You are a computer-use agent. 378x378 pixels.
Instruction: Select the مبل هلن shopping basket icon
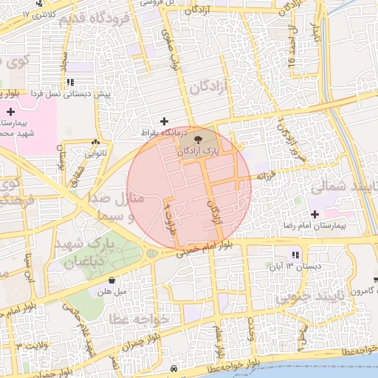tap(111, 280)
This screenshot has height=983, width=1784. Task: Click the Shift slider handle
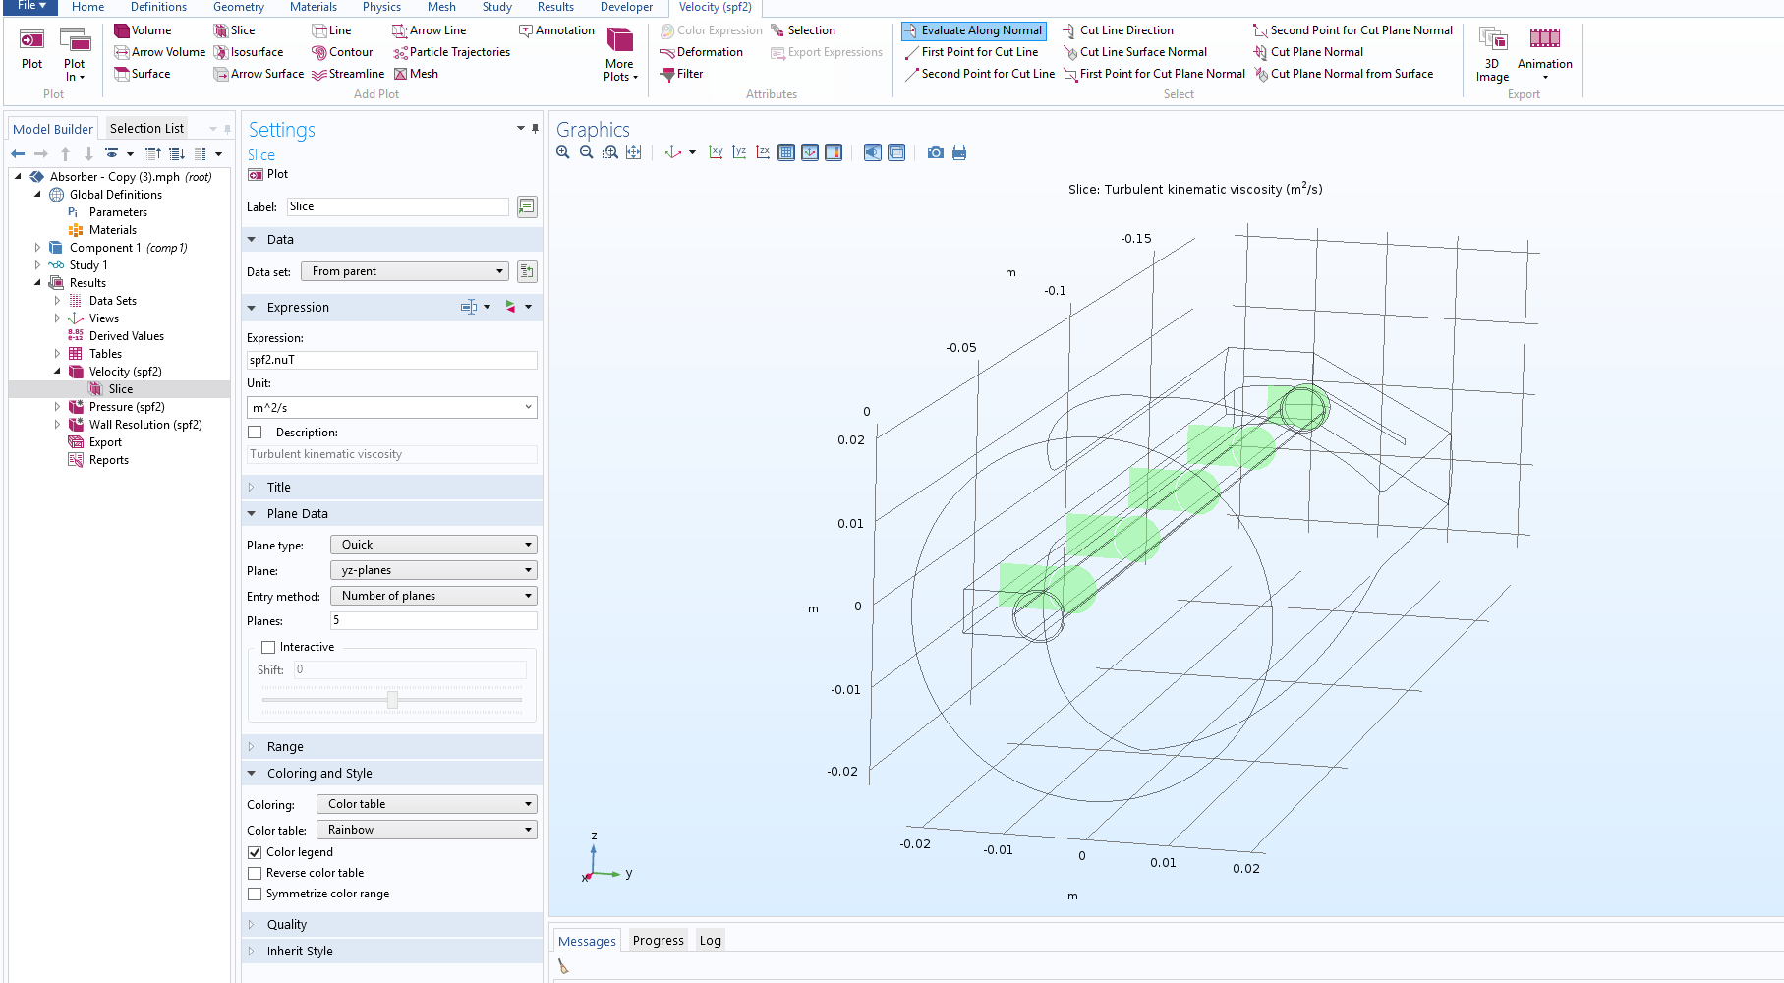pyautogui.click(x=392, y=700)
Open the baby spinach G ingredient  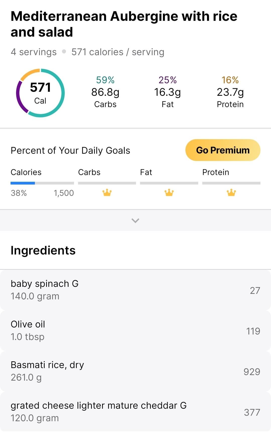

• **Assignment**: Produce a word-for-word version of the material, with no pictures included.

• **Written reply**:
You are a computer-use agent. 378x378 pixels.
Instruction: Select the مبل هلن shopping basket icon
tap(111, 280)
This screenshot has height=983, width=1784. Task: Click the Shift slider handle
pyautogui.click(x=392, y=700)
Open the baby spinach G ingredient  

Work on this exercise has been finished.